(Listing of locating words and elements)
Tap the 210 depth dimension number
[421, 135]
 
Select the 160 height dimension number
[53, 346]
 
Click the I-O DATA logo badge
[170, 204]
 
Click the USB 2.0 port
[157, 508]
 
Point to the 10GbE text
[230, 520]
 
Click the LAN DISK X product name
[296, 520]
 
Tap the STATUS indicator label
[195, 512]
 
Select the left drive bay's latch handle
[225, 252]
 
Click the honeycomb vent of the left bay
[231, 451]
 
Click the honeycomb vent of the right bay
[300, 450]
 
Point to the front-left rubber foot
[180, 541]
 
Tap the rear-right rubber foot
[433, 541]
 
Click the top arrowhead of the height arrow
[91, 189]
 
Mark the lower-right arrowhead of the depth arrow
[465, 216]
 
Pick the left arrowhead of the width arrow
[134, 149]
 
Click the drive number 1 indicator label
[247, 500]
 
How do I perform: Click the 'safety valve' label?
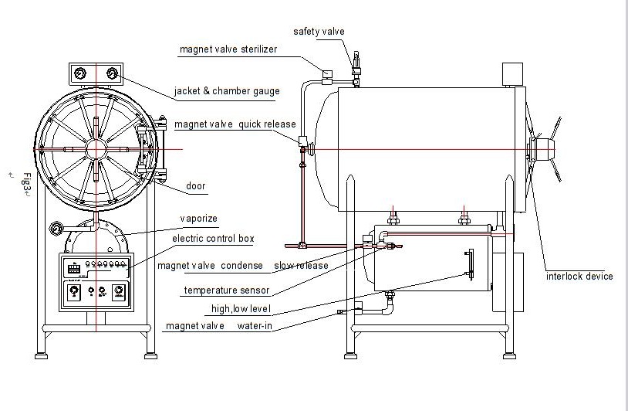tap(319, 32)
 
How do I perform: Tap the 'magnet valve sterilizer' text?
tap(228, 49)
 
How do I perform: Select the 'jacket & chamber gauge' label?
tap(227, 91)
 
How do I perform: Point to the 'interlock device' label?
tap(579, 277)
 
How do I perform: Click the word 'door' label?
tap(195, 186)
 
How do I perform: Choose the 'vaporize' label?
tap(198, 219)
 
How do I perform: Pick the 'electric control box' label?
tap(213, 239)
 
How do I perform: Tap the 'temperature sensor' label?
tap(227, 290)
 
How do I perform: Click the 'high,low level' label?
tap(241, 309)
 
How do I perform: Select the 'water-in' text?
tap(255, 325)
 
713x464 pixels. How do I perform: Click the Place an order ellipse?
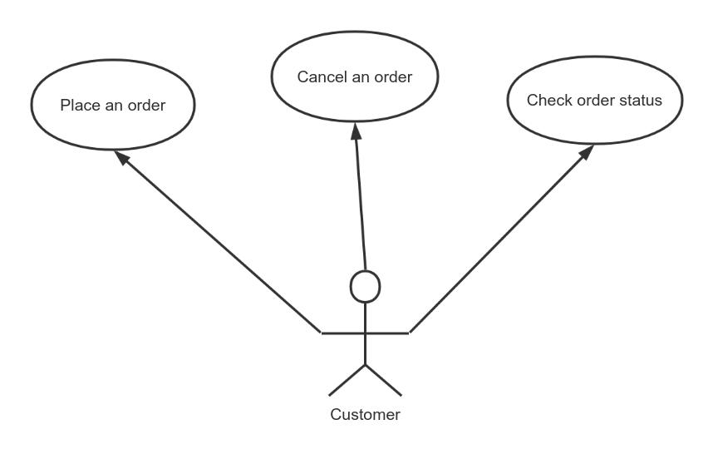pos(112,106)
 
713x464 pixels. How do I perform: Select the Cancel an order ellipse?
pos(355,77)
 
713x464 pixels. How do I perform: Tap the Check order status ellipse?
pos(594,101)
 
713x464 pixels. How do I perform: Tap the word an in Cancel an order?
pos(362,77)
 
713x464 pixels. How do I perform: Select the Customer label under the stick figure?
pos(365,414)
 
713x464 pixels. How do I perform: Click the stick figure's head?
pos(365,286)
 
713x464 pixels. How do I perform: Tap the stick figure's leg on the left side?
pos(347,379)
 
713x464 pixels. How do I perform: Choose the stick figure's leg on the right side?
pos(383,379)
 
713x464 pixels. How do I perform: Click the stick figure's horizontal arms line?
pos(365,333)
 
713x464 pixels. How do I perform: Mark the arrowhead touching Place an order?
pos(121,158)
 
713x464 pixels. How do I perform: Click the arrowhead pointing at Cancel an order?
pos(356,131)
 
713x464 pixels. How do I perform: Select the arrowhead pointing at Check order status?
pos(587,154)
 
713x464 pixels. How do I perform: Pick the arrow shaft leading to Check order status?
pos(499,242)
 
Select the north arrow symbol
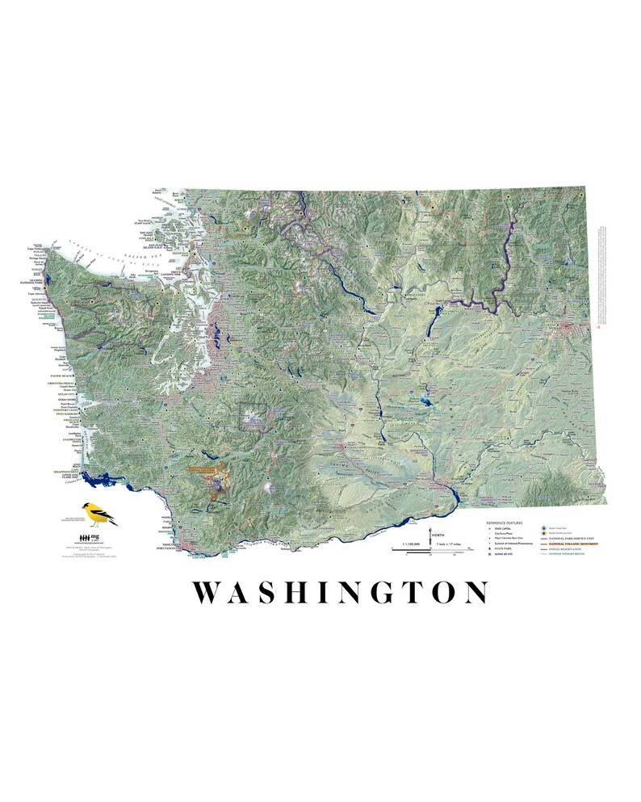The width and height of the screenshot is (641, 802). pos(429,535)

■ WHAT IS EXPECTED ■
Return every line of the listing above word for word, leaving out the pictures.

■ ANSWER TO THIS PROBLEM ■
Tap the 210 depth dimension number
[421, 135]
 
Select the 160 height dimension number
[53, 346]
 
Click the I-O DATA logo badge
[170, 204]
 
Click the USB 2.0 port
[157, 508]
 
Point to the 10GbE text
[230, 520]
 
Click the LAN DISK X product name
[296, 520]
 
Tap the STATUS indicator label
[195, 512]
 
Select the left drive bay's latch handle
[225, 252]
 
Click the honeycomb vent of the left bay
[231, 451]
 
Click the honeycomb vent of the right bay
[300, 450]
 
Point to the front-left rubber foot
[180, 541]
 
Tap the rear-right rubber foot
[433, 541]
 
Click the top arrowhead of the height arrow
[91, 189]
 
Mark the lower-right arrowhead of the depth arrow
[465, 216]
 
Pick the left arrowhead of the width arrow
[134, 149]
 
Click the drive number 1 indicator label
[247, 500]
 
How do I perform: Click the 'safety valve' label?
tap(319, 32)
 
How do I perform: Tap the 'magnet valve sterilizer' text?
tap(228, 49)
 
How do I perform: Select the 'jacket & chamber gauge' label?
tap(227, 91)
 
How do I perform: Point to the 'interlock device' label?
tap(579, 277)
 
How do I perform: Click the word 'door' label?
tap(195, 186)
 
How do I perform: Choose the 'vaporize' label?
tap(198, 219)
 
How do I perform: Pick the 'electric control box' label?
tap(213, 239)
 
How do I perform: Tap the 'temperature sensor' label?
tap(227, 290)
 
How do I perform: Click the 'high,low level' label?
tap(241, 309)
 
How do I perform: Select the 'water-in' text?
tap(255, 325)
 
713x464 pixels. How do I perform: Click the Place an order ellipse?
pos(112,106)
 
713x464 pixels. How do I perform: Select the Cancel an order ellipse?
pos(355,77)
 
713x464 pixels. How do I perform: Tap the Check order status ellipse?
pos(594,101)
 
713x464 pixels. How do I perform: Tap the word an in Cancel an order?
pos(362,77)
 
713x464 pixels. How do I perform: Select the Customer label under the stick figure?
pos(365,414)
 
713x464 pixels. How do I perform: Click the stick figure's head?
pos(365,286)
 
713x464 pixels. How do I perform: Tap the stick figure's leg on the left side?
pos(347,379)
 
713x464 pixels. How do I perform: Choose the stick figure's leg on the right side?
pos(383,379)
 
713x464 pixels. How do I perform: Click the stick figure's horizontal arms line?
pos(365,333)
 
713x464 pixels. How do I perform: Mark the arrowhead touching Place an order?
pos(121,158)
 
713x464 pixels. How do I perform: Click the arrowhead pointing at Cancel an order?
pos(356,131)
 
713x464 pixels. How do I perform: Select the arrowhead pointing at Check order status?
pos(587,154)
 
713x464 pixels. How do I perform: Pick the arrow shaft leading to Check order status?
pos(499,242)
 
Select the north arrow symbol
The width and height of the screenshot is (641, 802). pos(429,535)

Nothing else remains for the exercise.